** YOUR OBJECTIVE **
Report every line in the listing below where the string "Click" shows up.

** RECORDS FOR THE EXERCISE **
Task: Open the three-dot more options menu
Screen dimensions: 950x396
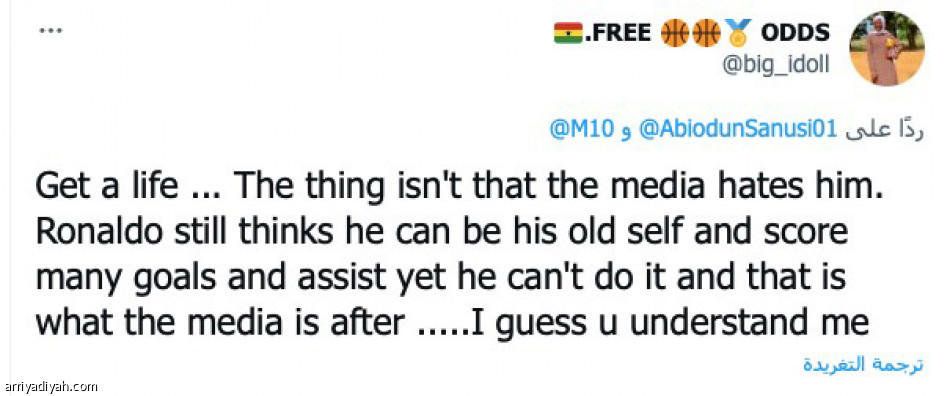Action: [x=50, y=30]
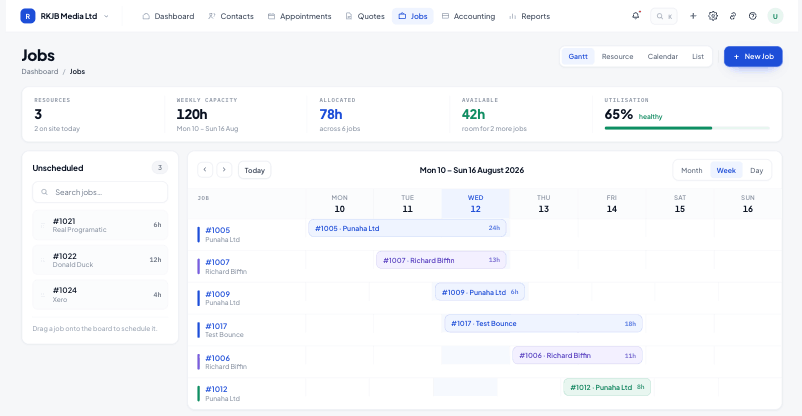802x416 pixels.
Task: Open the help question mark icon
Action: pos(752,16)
...
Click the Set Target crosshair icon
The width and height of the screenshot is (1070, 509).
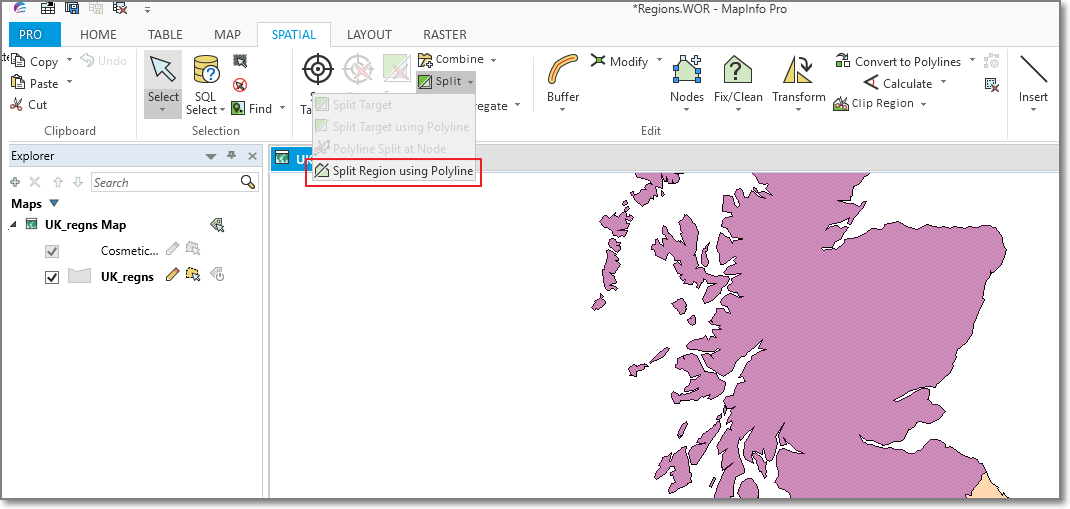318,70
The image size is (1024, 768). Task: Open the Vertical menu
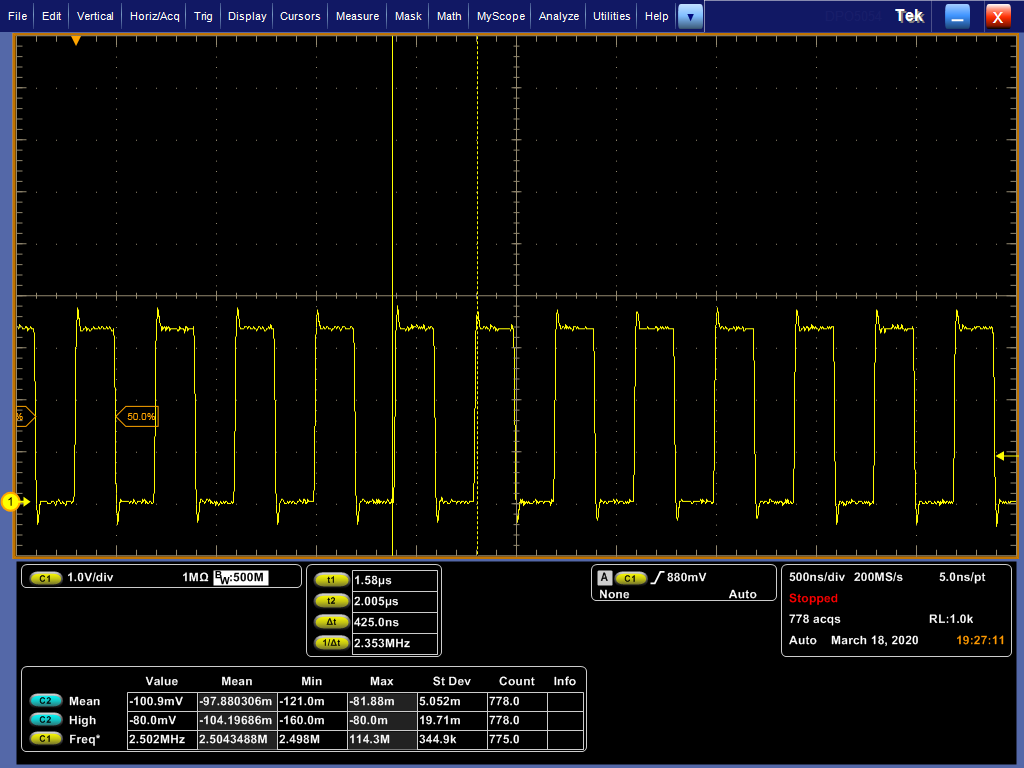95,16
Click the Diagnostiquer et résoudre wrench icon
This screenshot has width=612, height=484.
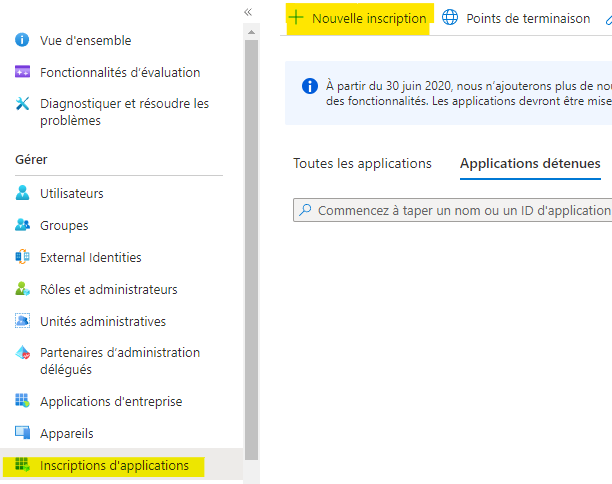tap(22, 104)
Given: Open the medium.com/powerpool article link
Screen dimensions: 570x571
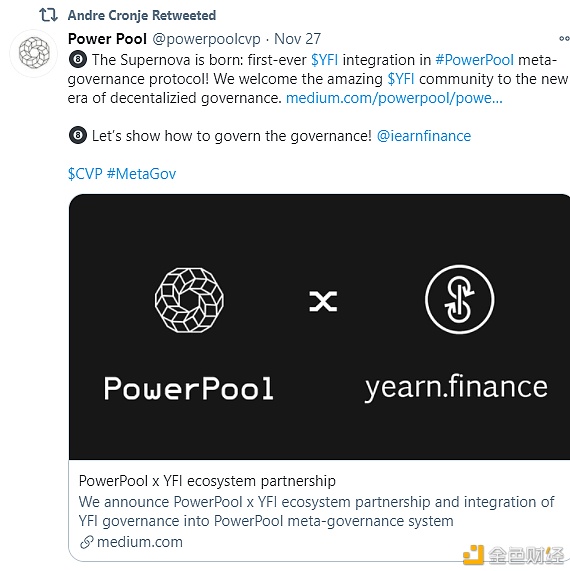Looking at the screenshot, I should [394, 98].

** OUTPUT **
Click the Set Target crosshair icon
Click the Diagnostiquer et résoudre wrench icon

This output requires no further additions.